(Stored data entries)

....

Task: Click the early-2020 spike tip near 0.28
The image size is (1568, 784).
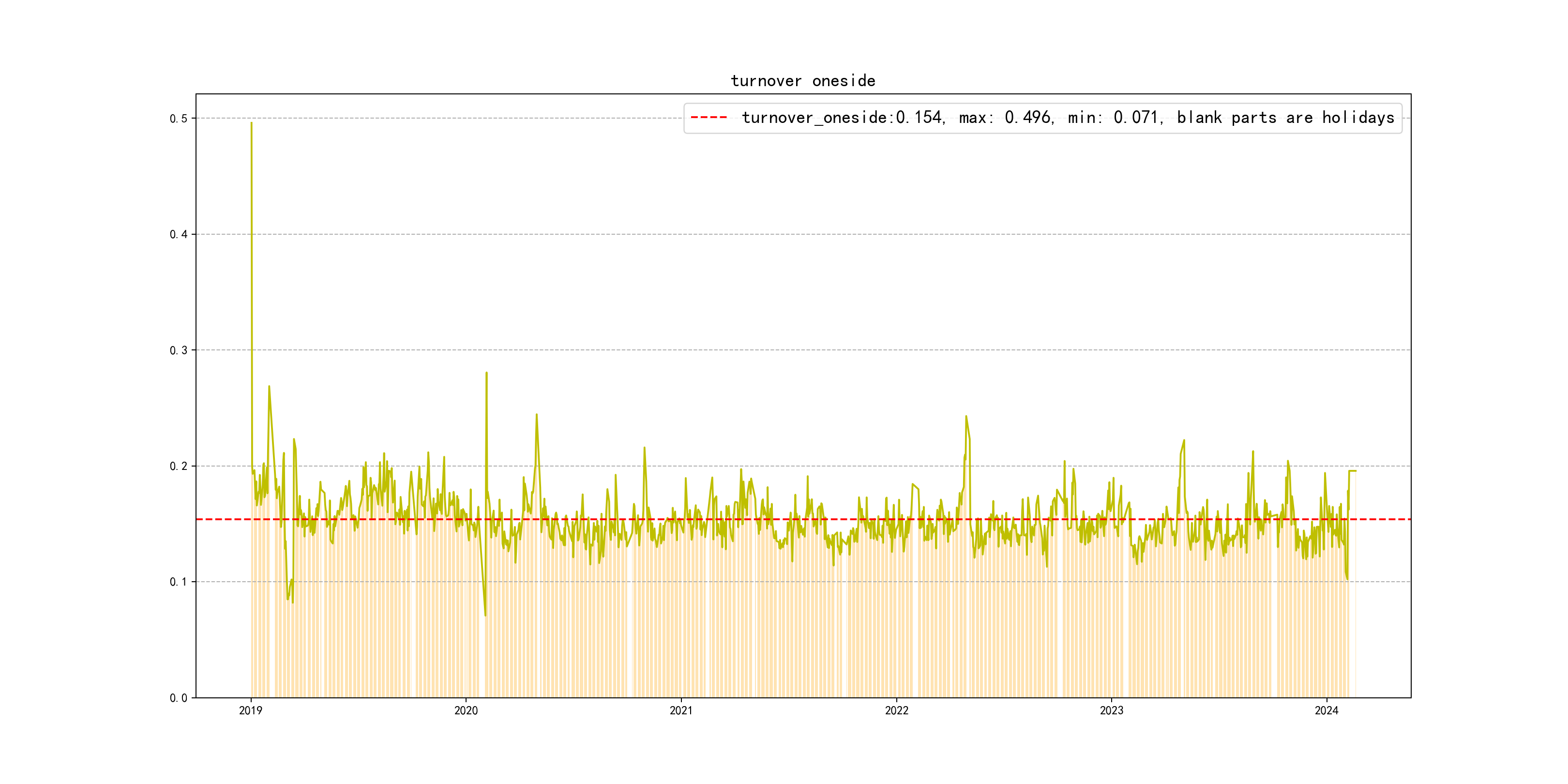Action: tap(486, 373)
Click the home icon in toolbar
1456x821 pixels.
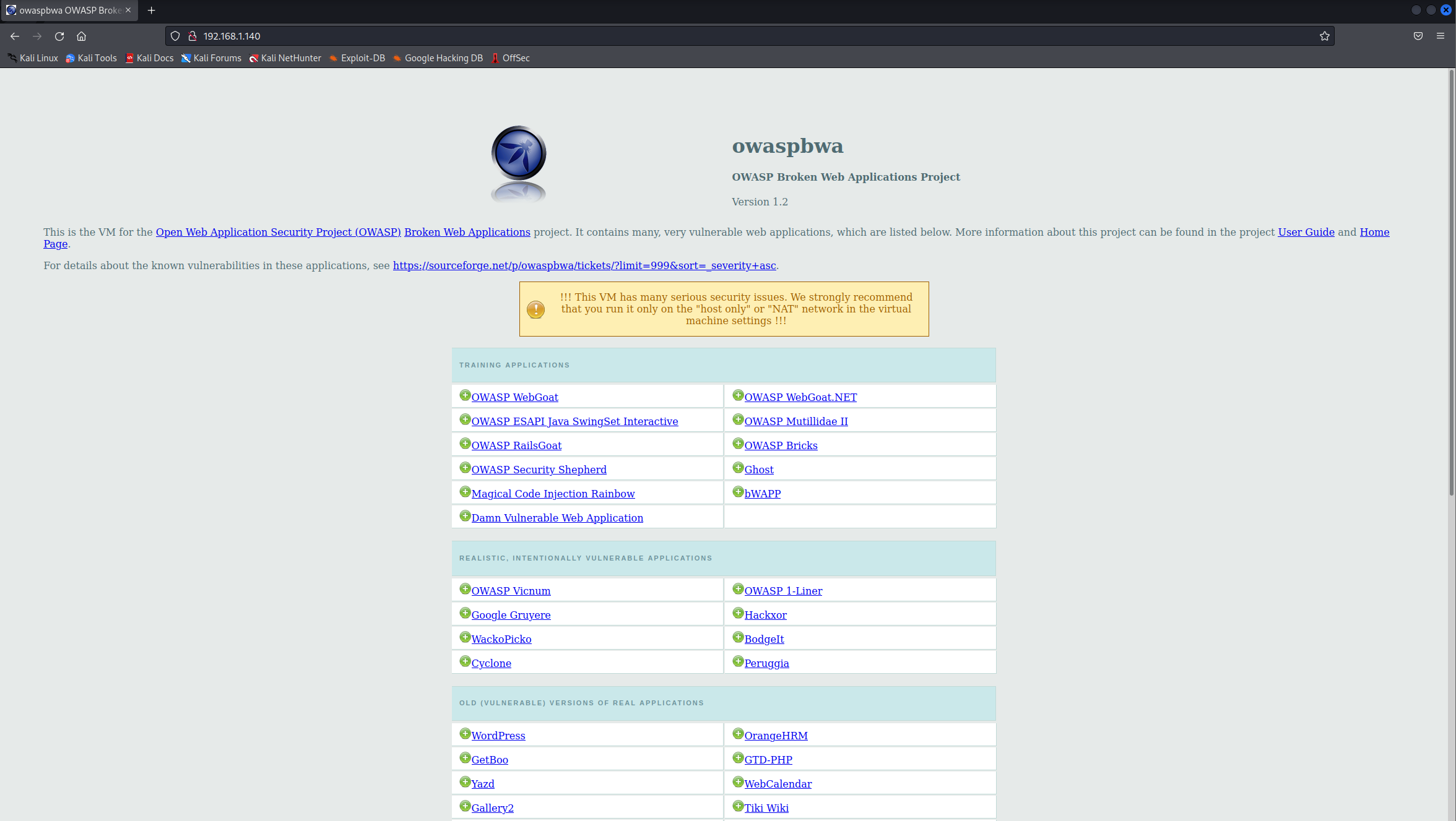[x=81, y=36]
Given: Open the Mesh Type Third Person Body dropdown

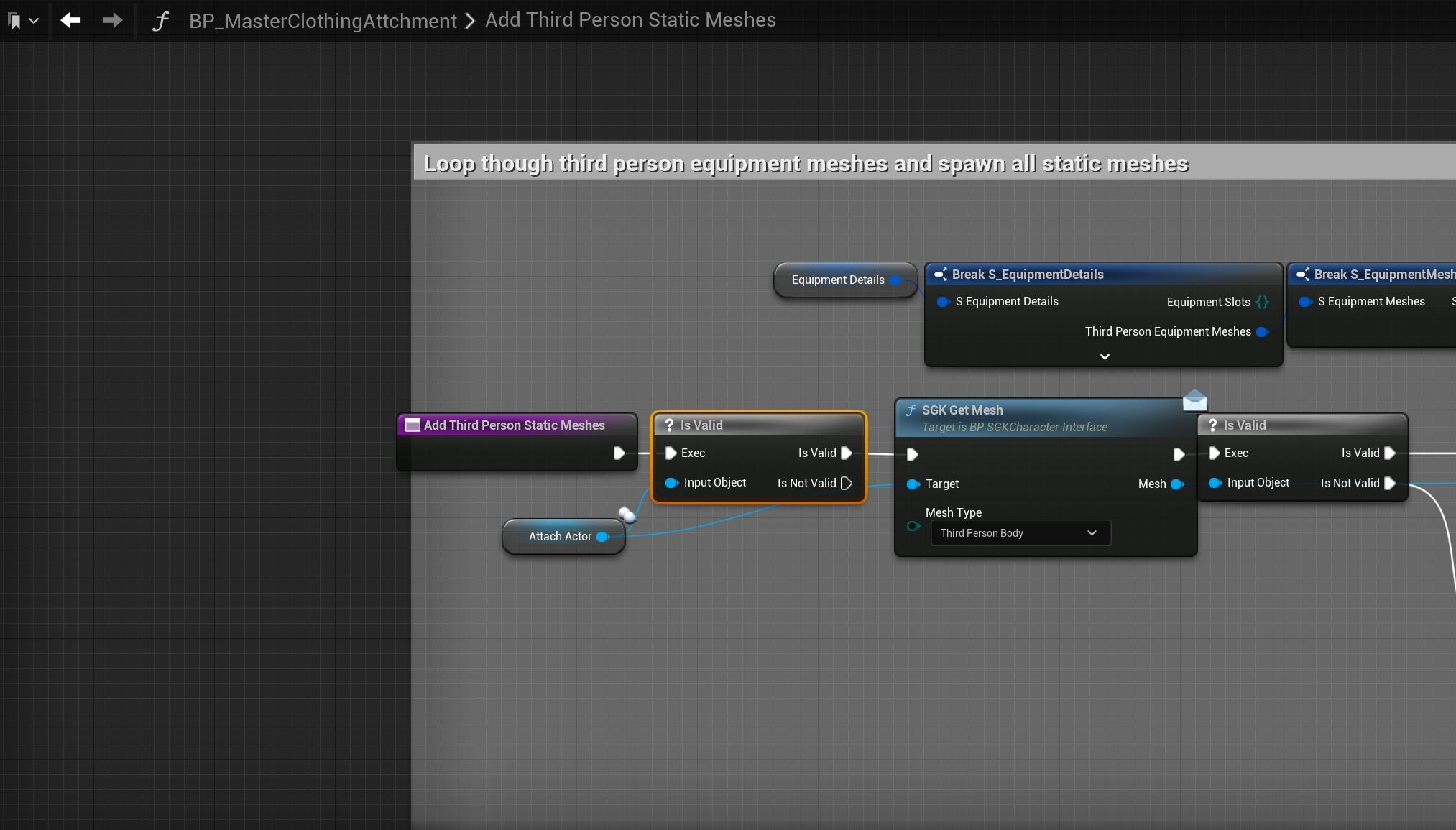Looking at the screenshot, I should (1020, 533).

....

— PROBLEM DESCRIPTION —
Your answer should be one number, the count of lines in the entries holding the string "Click".

— OUTPUT OF THE TASK —
2